[Items from a data source]
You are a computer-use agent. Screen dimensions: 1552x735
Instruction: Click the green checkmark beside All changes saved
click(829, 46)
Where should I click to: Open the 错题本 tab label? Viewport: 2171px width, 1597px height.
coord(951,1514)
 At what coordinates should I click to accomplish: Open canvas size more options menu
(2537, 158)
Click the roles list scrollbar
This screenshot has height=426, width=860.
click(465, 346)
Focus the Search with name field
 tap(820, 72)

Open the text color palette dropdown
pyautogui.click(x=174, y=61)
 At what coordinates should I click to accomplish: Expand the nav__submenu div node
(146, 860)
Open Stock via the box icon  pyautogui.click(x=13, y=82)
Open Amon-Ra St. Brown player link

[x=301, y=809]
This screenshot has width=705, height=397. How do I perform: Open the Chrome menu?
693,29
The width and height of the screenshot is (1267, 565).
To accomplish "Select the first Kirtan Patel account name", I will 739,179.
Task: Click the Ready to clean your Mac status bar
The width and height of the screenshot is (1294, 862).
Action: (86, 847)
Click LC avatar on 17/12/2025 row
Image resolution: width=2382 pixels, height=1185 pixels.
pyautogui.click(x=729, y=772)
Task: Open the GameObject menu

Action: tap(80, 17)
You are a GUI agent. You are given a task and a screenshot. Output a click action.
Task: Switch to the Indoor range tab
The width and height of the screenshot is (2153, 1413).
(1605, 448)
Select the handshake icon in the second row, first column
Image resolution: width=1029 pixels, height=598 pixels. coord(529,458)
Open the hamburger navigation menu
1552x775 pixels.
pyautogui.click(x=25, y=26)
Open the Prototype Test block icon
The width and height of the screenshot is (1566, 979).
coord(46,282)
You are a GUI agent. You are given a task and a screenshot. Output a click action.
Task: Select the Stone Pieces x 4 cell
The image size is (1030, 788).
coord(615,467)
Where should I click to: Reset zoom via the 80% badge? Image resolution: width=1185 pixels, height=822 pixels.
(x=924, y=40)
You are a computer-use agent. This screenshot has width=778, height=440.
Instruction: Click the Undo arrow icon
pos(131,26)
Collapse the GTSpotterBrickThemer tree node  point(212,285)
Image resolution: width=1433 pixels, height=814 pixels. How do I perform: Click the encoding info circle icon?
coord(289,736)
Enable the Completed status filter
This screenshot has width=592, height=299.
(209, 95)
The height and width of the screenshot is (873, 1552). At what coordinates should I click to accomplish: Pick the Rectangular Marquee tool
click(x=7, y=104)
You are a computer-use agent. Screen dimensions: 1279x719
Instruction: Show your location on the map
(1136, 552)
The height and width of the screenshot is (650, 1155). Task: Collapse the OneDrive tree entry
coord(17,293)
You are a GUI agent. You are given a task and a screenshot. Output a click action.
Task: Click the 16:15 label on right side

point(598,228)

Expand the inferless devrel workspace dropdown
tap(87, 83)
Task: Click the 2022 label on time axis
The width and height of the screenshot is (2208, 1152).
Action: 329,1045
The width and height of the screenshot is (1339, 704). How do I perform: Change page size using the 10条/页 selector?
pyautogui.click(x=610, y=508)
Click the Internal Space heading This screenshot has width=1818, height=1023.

▶ Task prompt: For each line above that contains the word "status", give the line as it is written.

▶ Exercise output:
Task: Click the Ready to clean your Mac status bar
Enable the Completed status filter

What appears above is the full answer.